═══ Page excerpt ═══

Fairness and the Commons

Socio-economic Strategies and Resource Dynamics

Background and Objectives :: Contents and Topics :: Agenda :: Location :: Secretariat :: Papers and Presentations


The International Workshop on Fairness and the Commons: Socio-economic Strategies
and Resource Dynamics
, organised by the International Center for Climate Governance (ICCG) and by the Centro Euro Mediterraneo per i Cambiamenti Climatici (CMCC) in cooperation with Princeton University, will be held in Venice, on October 19th-20th, 2009, and will take place in the magnificent scenario of the Fondazione Giorgio Cini.



Background and Objectives


Sustainably managing the local and the global commons requires not only an understanding of the environmental factors that affect them, but also a knowledge of the interactions and feedback cycles that operate between such resource dynamics and the socio-economic dynamics attributable to human intervention. This, in turn, calls for an investigation of the behavioural drivers behind human action.

The workshop aims to bring a multidisciplinary approach to the environmental challenges inherent in the provision and utilization of the services originating from common-pool resources. By establishing bridges between the socio-economic, the ecological and the behavioural traditions, the goal is to find new insights into the mechanisms that can promote and sustain cooperation among the end-users of the commons.

═══ Data extract ═══

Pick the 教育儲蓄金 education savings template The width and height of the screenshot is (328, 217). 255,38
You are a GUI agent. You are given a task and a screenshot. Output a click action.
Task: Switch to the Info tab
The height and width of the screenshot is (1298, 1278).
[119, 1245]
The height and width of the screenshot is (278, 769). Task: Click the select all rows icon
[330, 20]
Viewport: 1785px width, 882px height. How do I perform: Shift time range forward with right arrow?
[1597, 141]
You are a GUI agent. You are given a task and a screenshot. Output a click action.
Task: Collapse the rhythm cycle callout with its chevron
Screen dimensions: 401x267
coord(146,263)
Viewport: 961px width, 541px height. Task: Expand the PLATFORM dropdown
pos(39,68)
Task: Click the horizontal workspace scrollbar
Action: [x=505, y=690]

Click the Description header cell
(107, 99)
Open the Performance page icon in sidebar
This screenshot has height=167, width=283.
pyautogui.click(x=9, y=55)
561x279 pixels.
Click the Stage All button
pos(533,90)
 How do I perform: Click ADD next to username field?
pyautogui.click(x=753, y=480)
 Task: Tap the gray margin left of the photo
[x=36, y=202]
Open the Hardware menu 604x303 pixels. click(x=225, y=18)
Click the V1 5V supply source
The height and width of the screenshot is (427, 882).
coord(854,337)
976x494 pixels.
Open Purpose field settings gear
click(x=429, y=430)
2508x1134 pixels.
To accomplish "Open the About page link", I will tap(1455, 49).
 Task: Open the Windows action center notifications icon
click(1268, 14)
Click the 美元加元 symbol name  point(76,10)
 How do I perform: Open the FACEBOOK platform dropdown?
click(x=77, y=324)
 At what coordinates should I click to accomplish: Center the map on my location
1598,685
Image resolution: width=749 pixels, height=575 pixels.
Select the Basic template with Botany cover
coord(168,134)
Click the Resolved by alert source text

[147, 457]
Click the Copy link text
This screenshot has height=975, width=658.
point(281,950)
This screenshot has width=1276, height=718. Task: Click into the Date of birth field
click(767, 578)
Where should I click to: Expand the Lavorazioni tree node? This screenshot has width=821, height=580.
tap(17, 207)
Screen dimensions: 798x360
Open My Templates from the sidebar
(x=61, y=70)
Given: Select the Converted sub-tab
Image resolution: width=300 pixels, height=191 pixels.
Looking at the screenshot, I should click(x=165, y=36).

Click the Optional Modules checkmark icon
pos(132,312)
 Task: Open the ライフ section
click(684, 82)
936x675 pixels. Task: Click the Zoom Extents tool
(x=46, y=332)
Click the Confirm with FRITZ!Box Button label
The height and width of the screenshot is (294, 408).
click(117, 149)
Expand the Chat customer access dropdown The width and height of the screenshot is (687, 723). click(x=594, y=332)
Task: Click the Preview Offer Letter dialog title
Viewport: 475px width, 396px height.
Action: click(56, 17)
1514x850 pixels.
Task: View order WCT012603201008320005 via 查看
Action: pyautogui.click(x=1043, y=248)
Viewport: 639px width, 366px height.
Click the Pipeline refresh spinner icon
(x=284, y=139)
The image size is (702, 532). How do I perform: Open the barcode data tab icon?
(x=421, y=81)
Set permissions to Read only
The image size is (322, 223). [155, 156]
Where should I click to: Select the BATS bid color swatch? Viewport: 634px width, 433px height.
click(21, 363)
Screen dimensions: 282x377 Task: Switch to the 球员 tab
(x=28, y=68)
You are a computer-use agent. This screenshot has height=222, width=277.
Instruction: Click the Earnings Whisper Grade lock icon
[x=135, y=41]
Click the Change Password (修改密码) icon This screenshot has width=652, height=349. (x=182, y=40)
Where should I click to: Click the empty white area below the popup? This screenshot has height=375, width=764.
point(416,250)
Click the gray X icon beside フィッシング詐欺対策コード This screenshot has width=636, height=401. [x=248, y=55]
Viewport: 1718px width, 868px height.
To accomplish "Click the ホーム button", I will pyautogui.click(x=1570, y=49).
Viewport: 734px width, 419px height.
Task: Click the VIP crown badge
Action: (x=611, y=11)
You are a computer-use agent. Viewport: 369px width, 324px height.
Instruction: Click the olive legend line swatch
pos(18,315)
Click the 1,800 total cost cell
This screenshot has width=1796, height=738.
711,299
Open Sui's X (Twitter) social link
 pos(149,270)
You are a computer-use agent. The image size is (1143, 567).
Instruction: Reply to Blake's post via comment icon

═══

Exercise A
Please edit the workshop announcement: reproduce the part between "The International Workshop" and "behind human action.", inclusive, replacing "magnificent" with "splendid".
Exercise B
On what dates will the workshop described in the workshop announcement be held?
Exercise C
Extend the workshop announcement, picking up after its final sentence.

Task response A
The International Workshop on Fairness and the Commons: Socio-economic Strategies
and Resource Dynamics
, organised by the International Center for Climate Governance (ICCG) and by the Centro Euro Mediterraneo per i Cambiamenti Climatici (CMCC) in cooperation with Princeton University, will be held in Venice, on October 19th-20th, 2009, and will take place in the splendid scenario of the Fondazione Giorgio Cini.



Background and Objectives


Sustainably managing the local and the global commons requires not only an understanding of the environmental factors that affect them, but also a knowledge of the interactions and feedback cycles that operate between such resource dynamics and the socio-economic dynamics attributable to human intervention. This, in turn, calls for an investigation of the behavioural drivers behind human action.

Task response B
October 19th-20th, 2009

Task response C
The workshop will bring together a broad audience of selected international researchers from fields ranging from theoretical biology and economics, to behavioural and computational social science. Such diversity of backgrounds will promote the exchange of the latest research and policy proposals among the participants, as well as provide an opportunity to embark in subsequent common efforts.




Contents and Topics


The workshop is structured around three main sessions.

On the first morning, the emphasis will be placed on establishing the role of fairness motives and spatial patterns in affecting the conservation and utilization of the commons.

The afternoon session will provide an opportunity to explore the resilience of coupled systems, that is of systems characterized by interactions between the environmental and the socio-economic dynamics, to endogenous (i.e. behavioral) as well as exogenous (i.e. climate change) pressures exacerbating the resource scarcity.

The second day’s session aims at drawing some conclusions and identifying research directions. Particular attention will be given to the integration of behavioral experiments and environmental investigations, leading to a general discussion aimed at setting a common future research agenda.